Set exercise:
Write out the rows below word for word, leaving out the pictures.

(Rows showing where targets appear)
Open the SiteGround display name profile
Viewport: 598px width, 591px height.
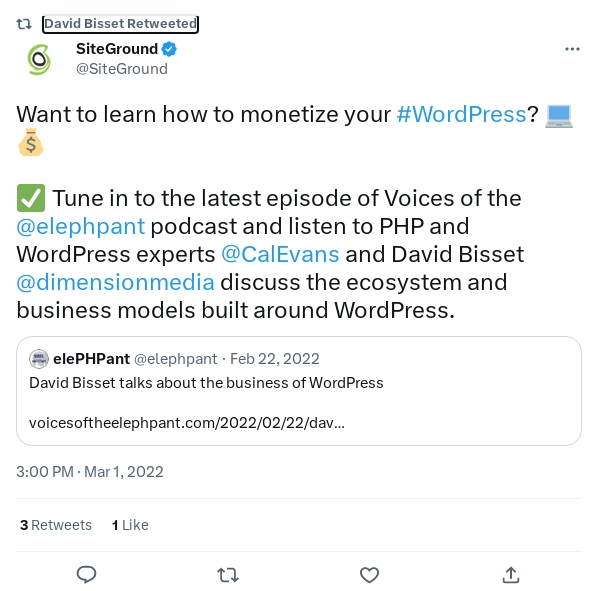(117, 49)
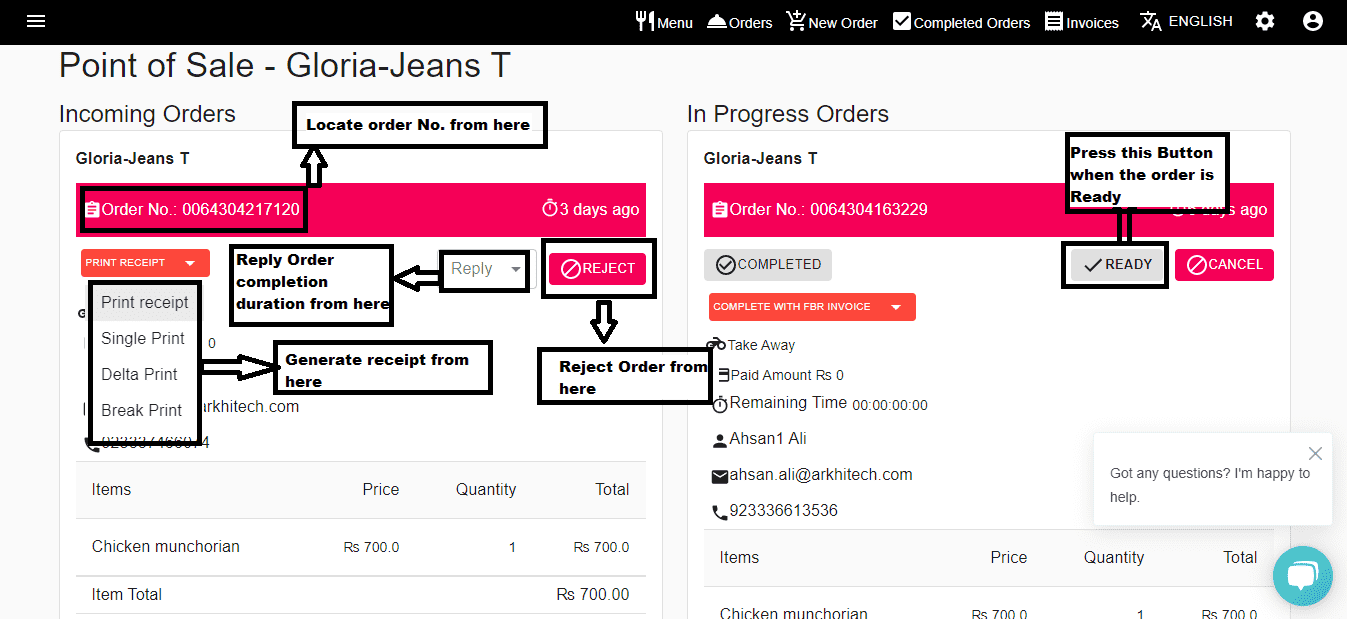Select Single Print from the list

click(143, 338)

Final result:
Open the SiteGround display name profile
Viewport: 598px width, 591px height.
(117, 49)
Select Single Print from the list

click(143, 338)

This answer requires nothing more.